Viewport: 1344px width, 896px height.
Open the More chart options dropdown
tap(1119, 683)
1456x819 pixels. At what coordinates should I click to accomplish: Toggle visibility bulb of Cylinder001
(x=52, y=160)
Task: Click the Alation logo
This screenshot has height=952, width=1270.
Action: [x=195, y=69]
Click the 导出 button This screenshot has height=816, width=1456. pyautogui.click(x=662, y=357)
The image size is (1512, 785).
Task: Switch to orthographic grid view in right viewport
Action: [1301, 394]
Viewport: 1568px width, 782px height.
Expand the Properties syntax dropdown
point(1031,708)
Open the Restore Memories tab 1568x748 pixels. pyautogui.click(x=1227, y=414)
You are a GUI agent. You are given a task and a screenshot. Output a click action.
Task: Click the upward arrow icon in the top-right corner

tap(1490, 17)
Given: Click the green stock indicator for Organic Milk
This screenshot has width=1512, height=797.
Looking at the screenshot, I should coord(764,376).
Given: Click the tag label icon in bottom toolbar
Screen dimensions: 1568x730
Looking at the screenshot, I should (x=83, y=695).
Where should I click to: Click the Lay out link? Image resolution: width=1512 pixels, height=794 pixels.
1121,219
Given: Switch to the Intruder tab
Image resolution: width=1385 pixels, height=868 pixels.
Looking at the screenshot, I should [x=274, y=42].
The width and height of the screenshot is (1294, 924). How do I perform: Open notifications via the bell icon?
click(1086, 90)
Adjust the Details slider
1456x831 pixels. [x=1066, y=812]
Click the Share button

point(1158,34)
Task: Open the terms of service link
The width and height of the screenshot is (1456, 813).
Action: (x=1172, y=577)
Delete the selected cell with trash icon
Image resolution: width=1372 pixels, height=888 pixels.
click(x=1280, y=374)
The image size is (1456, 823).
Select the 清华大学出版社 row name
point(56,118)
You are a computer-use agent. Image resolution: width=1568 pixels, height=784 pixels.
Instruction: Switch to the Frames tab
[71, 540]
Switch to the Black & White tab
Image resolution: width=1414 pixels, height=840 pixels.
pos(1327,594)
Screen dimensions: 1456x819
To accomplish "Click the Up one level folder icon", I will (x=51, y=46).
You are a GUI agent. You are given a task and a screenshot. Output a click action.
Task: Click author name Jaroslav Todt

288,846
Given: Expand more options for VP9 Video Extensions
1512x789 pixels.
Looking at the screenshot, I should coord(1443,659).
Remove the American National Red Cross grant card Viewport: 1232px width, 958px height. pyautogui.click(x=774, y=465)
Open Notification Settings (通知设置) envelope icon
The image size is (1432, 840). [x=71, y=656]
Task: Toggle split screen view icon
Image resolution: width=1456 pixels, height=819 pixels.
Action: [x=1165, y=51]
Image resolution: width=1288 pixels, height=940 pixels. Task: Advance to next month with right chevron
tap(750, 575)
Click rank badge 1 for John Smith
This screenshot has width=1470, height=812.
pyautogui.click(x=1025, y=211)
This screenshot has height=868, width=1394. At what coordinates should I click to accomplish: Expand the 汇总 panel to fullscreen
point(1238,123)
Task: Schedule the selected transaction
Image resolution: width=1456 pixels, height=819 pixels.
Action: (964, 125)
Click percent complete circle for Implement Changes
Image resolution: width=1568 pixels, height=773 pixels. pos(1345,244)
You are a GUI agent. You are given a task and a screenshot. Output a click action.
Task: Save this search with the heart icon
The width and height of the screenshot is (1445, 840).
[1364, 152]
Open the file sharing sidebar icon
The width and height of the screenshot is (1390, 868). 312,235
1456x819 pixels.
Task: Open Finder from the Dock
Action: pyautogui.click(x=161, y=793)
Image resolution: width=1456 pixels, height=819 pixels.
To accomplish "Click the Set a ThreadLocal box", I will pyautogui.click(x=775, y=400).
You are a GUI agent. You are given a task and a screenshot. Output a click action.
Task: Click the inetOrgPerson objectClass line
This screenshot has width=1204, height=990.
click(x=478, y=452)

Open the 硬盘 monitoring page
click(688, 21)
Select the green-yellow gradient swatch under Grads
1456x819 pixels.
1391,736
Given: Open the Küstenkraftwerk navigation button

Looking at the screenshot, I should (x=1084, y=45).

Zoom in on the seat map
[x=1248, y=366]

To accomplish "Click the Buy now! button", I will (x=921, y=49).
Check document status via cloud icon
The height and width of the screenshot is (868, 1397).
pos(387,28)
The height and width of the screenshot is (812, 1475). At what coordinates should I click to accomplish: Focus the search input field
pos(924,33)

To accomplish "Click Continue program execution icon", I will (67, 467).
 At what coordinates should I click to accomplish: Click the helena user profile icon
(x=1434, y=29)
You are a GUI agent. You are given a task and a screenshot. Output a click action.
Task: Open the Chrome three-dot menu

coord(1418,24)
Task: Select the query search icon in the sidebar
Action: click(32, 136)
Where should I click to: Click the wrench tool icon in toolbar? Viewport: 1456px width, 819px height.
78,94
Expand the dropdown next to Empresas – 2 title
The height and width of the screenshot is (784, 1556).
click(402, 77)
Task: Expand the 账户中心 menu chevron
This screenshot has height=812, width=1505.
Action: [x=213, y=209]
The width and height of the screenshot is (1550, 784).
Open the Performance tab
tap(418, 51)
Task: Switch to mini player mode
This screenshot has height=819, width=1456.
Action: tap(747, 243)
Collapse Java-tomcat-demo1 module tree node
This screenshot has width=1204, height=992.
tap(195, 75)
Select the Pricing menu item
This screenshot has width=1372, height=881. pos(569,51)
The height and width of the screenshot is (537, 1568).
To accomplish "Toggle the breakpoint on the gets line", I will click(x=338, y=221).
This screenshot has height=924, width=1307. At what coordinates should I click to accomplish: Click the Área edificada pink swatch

What is being asked =>
Write out the material again, exactly as shown above.

Output =>
Viewport: 1344px width, 896px height.
Open the More chart options dropdown
tap(1119, 683)
1456x819 pixels. At what coordinates should I click to accomplish: Toggle visibility bulb of Cylinder001
(x=52, y=160)
Task: Click the Alation logo
This screenshot has height=952, width=1270.
Action: [x=195, y=69]
Click the 导出 button This screenshot has height=816, width=1456. pyautogui.click(x=662, y=357)
The image size is (1512, 785).
Task: Switch to orthographic grid view in right viewport
Action: [1301, 394]
Viewport: 1568px width, 782px height.
Expand the Properties syntax dropdown
point(1031,708)
Open the Restore Memories tab 1568x748 pixels. pyautogui.click(x=1227, y=414)
You are a GUI agent. You are given a task and a screenshot. Output a click action.
Task: Click the upward arrow icon in the top-right corner

tap(1490, 17)
Given: Click the green stock indicator for Organic Milk
This screenshot has width=1512, height=797.
Looking at the screenshot, I should coord(764,376).
Given: Click the tag label icon in bottom toolbar
Screen dimensions: 1568x730
Looking at the screenshot, I should (x=83, y=695).
Where should I click to: Click the Lay out link? Image resolution: width=1512 pixels, height=794 pixels.
1121,219
Given: Switch to the Intruder tab
Image resolution: width=1385 pixels, height=868 pixels.
Looking at the screenshot, I should [x=274, y=42].
The width and height of the screenshot is (1294, 924). How do I perform: Open notifications via the bell icon?
click(1086, 90)
Adjust the Details slider
1456x831 pixels. [x=1066, y=812]
Click the Share button

point(1158,34)
Task: Open the terms of service link
The width and height of the screenshot is (1456, 813).
Action: (x=1172, y=577)
Delete the selected cell with trash icon
Image resolution: width=1372 pixels, height=888 pixels.
click(x=1280, y=374)
The image size is (1456, 823).
Select the 清华大学出版社 row name
point(56,118)
You are a computer-use agent. Image resolution: width=1568 pixels, height=784 pixels.
Instruction: Switch to the Frames tab
[71, 540]
Switch to the Black & White tab
Image resolution: width=1414 pixels, height=840 pixels.
pos(1327,594)
Screen dimensions: 1456x819
To accomplish "Click the Up one level folder icon", I will (x=51, y=46).
You are a GUI agent. You are given a task and a screenshot. Output a click action.
Task: Click author name Jaroslav Todt

288,846
Given: Expand more options for VP9 Video Extensions
1512x789 pixels.
Looking at the screenshot, I should coord(1443,659).
Remove the American National Red Cross grant card Viewport: 1232px width, 958px height. pyautogui.click(x=774, y=465)
Open Notification Settings (通知设置) envelope icon
The image size is (1432, 840). [x=71, y=656]
Task: Toggle split screen view icon
Image resolution: width=1456 pixels, height=819 pixels.
Action: [x=1165, y=51]
Image resolution: width=1288 pixels, height=940 pixels. Task: Advance to next month with right chevron
tap(750, 575)
Click rank badge 1 for John Smith
This screenshot has width=1470, height=812.
pyautogui.click(x=1025, y=211)
This screenshot has height=868, width=1394. At what coordinates should I click to accomplish: Expand the 汇总 panel to fullscreen
point(1238,123)
Task: Schedule the selected transaction
Image resolution: width=1456 pixels, height=819 pixels.
Action: (964, 125)
Click percent complete circle for Implement Changes
Image resolution: width=1568 pixels, height=773 pixels. pos(1345,244)
You are a GUI agent. You are given a task and a screenshot. Output a click action.
Task: Save this search with the heart icon
The width and height of the screenshot is (1445, 840).
[1364, 152]
Open the file sharing sidebar icon
The width and height of the screenshot is (1390, 868). 312,235
1456x819 pixels.
Task: Open Finder from the Dock
Action: pyautogui.click(x=161, y=793)
Image resolution: width=1456 pixels, height=819 pixels.
To accomplish "Click the Set a ThreadLocal box", I will pyautogui.click(x=775, y=400).
You are a GUI agent. You are given a task and a screenshot. Output a click action.
Task: Click the inetOrgPerson objectClass line
This screenshot has width=1204, height=990.
click(x=478, y=452)

Open the 硬盘 monitoring page
click(688, 21)
Select the green-yellow gradient swatch under Grads
1456x819 pixels.
1391,736
Given: Open the Küstenkraftwerk navigation button

Looking at the screenshot, I should (x=1084, y=45).

Zoom in on the seat map
[x=1248, y=366]

To accomplish "Click the Buy now! button", I will (x=921, y=49).
Check document status via cloud icon
The height and width of the screenshot is (868, 1397).
pos(387,28)
The height and width of the screenshot is (812, 1475). At what coordinates should I click to accomplish: Focus the search input field
pos(924,33)

To accomplish "Click Continue program execution icon", I will (67, 467).
 At what coordinates should I click to accomplish: Click the helena user profile icon
(x=1434, y=29)
You are a GUI agent. You are given a task and a screenshot. Output a click action.
Task: Open the Chrome three-dot menu

coord(1418,24)
Task: Select the query search icon in the sidebar
Action: click(32, 136)
Where should I click to: Click the wrench tool icon in toolbar? Viewport: 1456px width, 819px height.
78,94
Expand the dropdown next to Empresas – 2 title
The height and width of the screenshot is (784, 1556).
click(402, 77)
Task: Expand the 账户中心 menu chevron
This screenshot has height=812, width=1505.
Action: [x=213, y=209]
The width and height of the screenshot is (1550, 784).
Open the Performance tab
tap(418, 51)
Task: Switch to mini player mode
This screenshot has height=819, width=1456.
Action: tap(747, 243)
Collapse Java-tomcat-demo1 module tree node
This screenshot has width=1204, height=992.
tap(195, 75)
Select the Pricing menu item
This screenshot has width=1372, height=881. pos(569,51)
The height and width of the screenshot is (537, 1568).
To accomplish "Toggle the breakpoint on the gets line", I will click(x=338, y=221).
This screenshot has height=924, width=1307. At what coordinates should I click to accomplish: Click the Área edificada pink swatch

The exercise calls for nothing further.